The other day we looked at the similar-looking Bedford and GM NA vans, and pointed out the Bedford came along two years before the American version, which it undoubtedly influenced stylistically. Thanks to this shot of a fine survivor gen2 Econoline (by Mike Hayes), let’s take a look at the situation with Ford vans on both sides of the big pond. It was quite similar to GM, where the European Mark1 Transit came out a couple of years before this generation of Econoline, and its influence can be seen here.
The Mk1 Transit arrived in 1965, and was a very important vehicle in a number of ways. It was Ford’s first pan-European vehicle, replacing the German Ford Taunus Transit and the British Ford Thames 400 vans, both of which were obsolete, narrow little vans with their engines between the front seats like the gen1 Econoline, which was also quickly becoming obsolete.
The Transit Mk1 being the first pan-European project was of course just a preview of the consolidation that would happen, since Ford of Europe was not created until 1967, two years after the Transit arrived. But it was very much a harbinger of things to come.
Not surprisingly, the UK and continental versions had engines from their respective home countries; either the Cologne V4s or the Essex V4s, in displacements from 1.3 to 2.0 L. Using these very short V4s allowed the hood to be short, and minimized intrusion into the cockpit.
Actually, it didn’t intrude at all; it was completely ahead of the firewall, which allowed three-across seating on a bench seat (buckets shown here).
This is vastly different from the American version, which had a massive dog house that intruded very significantly and obnoxiously. It was also offset to the right some, meaning that the passenger had almost no leg room.
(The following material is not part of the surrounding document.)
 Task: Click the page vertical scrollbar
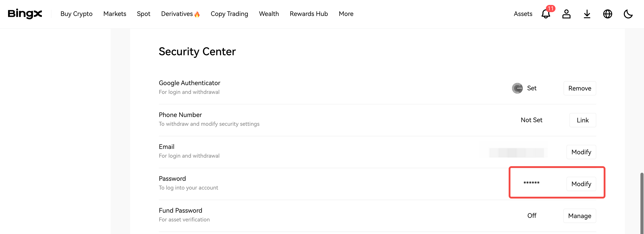click(642, 200)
It was actually quite primitive in that regard, and helps explain why this second generation of Econoline did not last very long (1969-1974), and was replaced by the much-improved 1975 version, with its longer nose and less intrusive dog house.
In 1971, the Transit got a different grille, which actually makes it look quite related to the Taunus 12M. Or a Chevy Vega. Well, this look had rather become generic.
Since a diesel version was desirable, the Transit’s nose had to be significantly elongated to fit the Perkins 1.8 L inline four, which was later replaced by a Ford 2.5 L diesel. That also made room for the big Essex gas 3.0L V6, which then became the favorite of the Metropolitan Police as well as certain underworld users who needed a quick but roomy get-away vehicle. And in Australia, the 3.3 L Falcon six was even shoehorned in, perhaps with a bit of firewall bashing.
The Transit deserves a full write up one of these days, but here’s the face-lifted version that arrived in 1977 and carried it all the way to 1986. It was the beginning of an extremely important and profitable van franchise for Ford, which has become only more important to Ford than ever.
And Ford did well in the US, with its generations of Econolines, which has of course been replaced by the European-style Transit van. So the European Transit not only showed the way with engine-in-front configuration, but in the end replaced the more conservative Econoline all together.
Ultimately, that’s not surprising, since vans historically paid a bigger role in Europe than in the US, since there was no role for pickups to play in the mix of commercial vehicles. It’s always been all vans, and therefore the competition was greater, which drove more innovation. The European van market is now extremely diverse, with some 3-4 general classes/size ranges, and a number of variants in each of those classes.
As a result, there’s significantly more variations to the Transit in Europe than in the US.